Africa: Liberia Becomes First Country in Africa to Introduce Typhoid Conjugate Vaccine

(file photo).
press release

Liberia on Monday April 5, became the first country in Africa to introduce the new typhoid conjugate vaccine (TCV) into its Expanded Program for Immunization. The vaccine will be introduced to children nationwide in April 2021, beginning with a five-day vaccination campaign to reach 1.9 million children from nine-months- to younger than 15 years of age across Liberia's 15 counties. This will be followed by introduction of TCV into Liberia's routine immunization schedule for nine-month-old infants.

"While our country and the globe continue to fight the COVID-19 pandemic, we are glad to be able to protect our children from another disease, typhoid, which takes a tremendous toll especially among young children in Liberia," said Liberia's Honorable Minster of Health, Doctor Wilhelmina Jallah. "Making the TCV available to all children means better health, fewer hospital visits, and greater school productivity. Routine vaccination can relieve pressure on health services and resources at a time when those are being overstretched by our response to COVID-19."

The World Health Organization (WHO) recommends countries continue routine immunization services when possible, despite COVID-19. The campaign in Liberia is being conducted with all COVID-19 precautions in place. Social distancing will be used at vaccination sites, masks are required, and health care workers will have appropriate personal protective equipment.

WHO has prequalified and recommended TCV as a safe and effective one-dose vaccine, injected intramuscularly, that is expected to provide long-lasting immunity in adults, children, and infants six months of age and older. WHO has recommended TCV for use in all typhoid-endemic countries--including Liberia--because of its higher efficacy compared to other typhoid vaccines, suitable for children as young as 6 months of age, and lower cost. The vaccine does not protect against COVID-19.

Typhoid, a serious illness caused by Salmonella Typhi, is spread through contaminated food and water. The disease can cause fever, diarrhea, and vomiting and is sometimes fatal. The latest Global Burden of Disease analysis estimates that in 2019, Liberia had 5,836 typhoid cases, 59% among children younger than 15 years old.

"Typhoid is a highly contagious disease, but it is preventable," said Doctor Wilhelmina Jallah, the Minister of Health. "Prevention of typhoid through vaccination is one of the most effective ways we have to fight this disease. In addition, other measures such as provision of clean water, sanitation, and hygiene (such as frequent hand washing) should be promoted alongside the TCV introduction. These other measures are critically important not only for preventing typhoid, but also preventing the spread of other infectious diseases."

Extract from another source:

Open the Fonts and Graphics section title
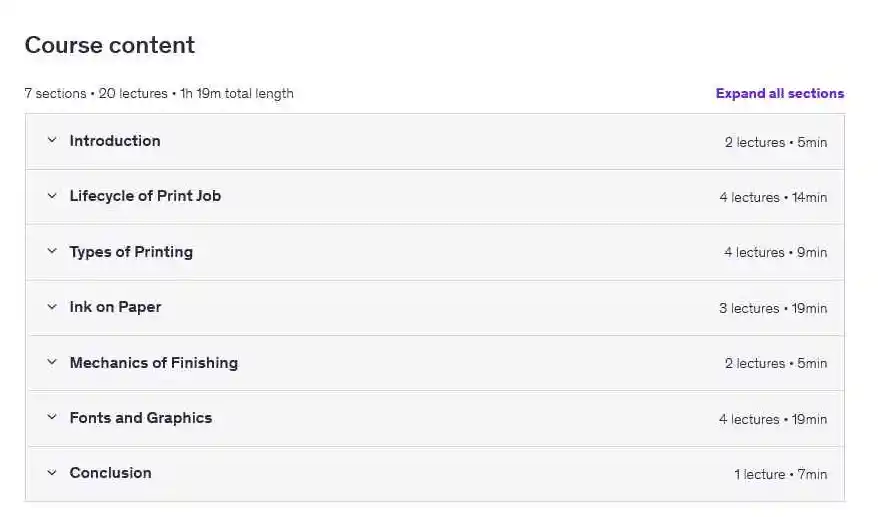This screenshot has width=878, height=517. 140,418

The campaign will make the vaccine available at a number of sites throughout the country, including health facilities, schools, churches, markets, and transportation hubs. Because health officials need to reach older children, schools will play a role as vaccination sites for several days.

Special emphasis will be placed on reaching hard-to-reach populations to ensure equity in immunization access. After the campaign, TCV will be co-administered at nine months with the first dose of measles vaccine and the yellow fever vaccine, through routine vaccination at health centers across all counties.

"Common childhood diseases, including typhoid, have not disappeared during COVID-19. Even as we prioritize this new pandemic, it is critically important that children continue to be immunized against vaccine-preventable diseases to keep them healthy and protected from these threats," said Dr. PhionahAtuhebwe, Regional New Vaccines Introduction Medical Officer, WHO/AFRO.

This is the first Gavi, the Vaccine Alliance-supported TCV introduction into routine immunization in Africa, and the second globally, after Pakistan introduced the vaccine in November 2019.

"This is a great day for the children of Liberia and for the global effort to stop drug-resistant typhoid," said Dr Seth Berkley, CEO of Gavi, the Vaccine Alliance. "We have already seen the impact this new vaccine can have in Pakistan and Zimbabwe, where it has helped save lives and prevent the spread of this terrible disease. We now need other countries to follow Liberia's lead and introduce this safe, effective vaccine into their routine immunisationprogramme, to ensure no child is forced to suffer the devastating impact of typhoid."

"The Government of Liberia recognizes the importance of equitable immunization as a key factor contributing to the steady progress toward the reduction in infant and under-five mortality rates," said Honorable Minister Jallah. "With TCV introduction, the Liberian Government is taking a strong action to reinforce the routine immunization system and enhance its ability to protect children."

"Though partnerships like these, we can improve public health," said Dr. Kathleen Neuzil, Director of the Center for Vaccine Development and Global Health at the University of Maryland School of Medicine and Director of the Typhoid Vaccine Acceleration Consortium. "TCV introduction is one part of an integrated typhoid prevention and control strategy. Improved access to safe water, improved sanitation, and hygiene is also crucial to a child's healthy growth and development."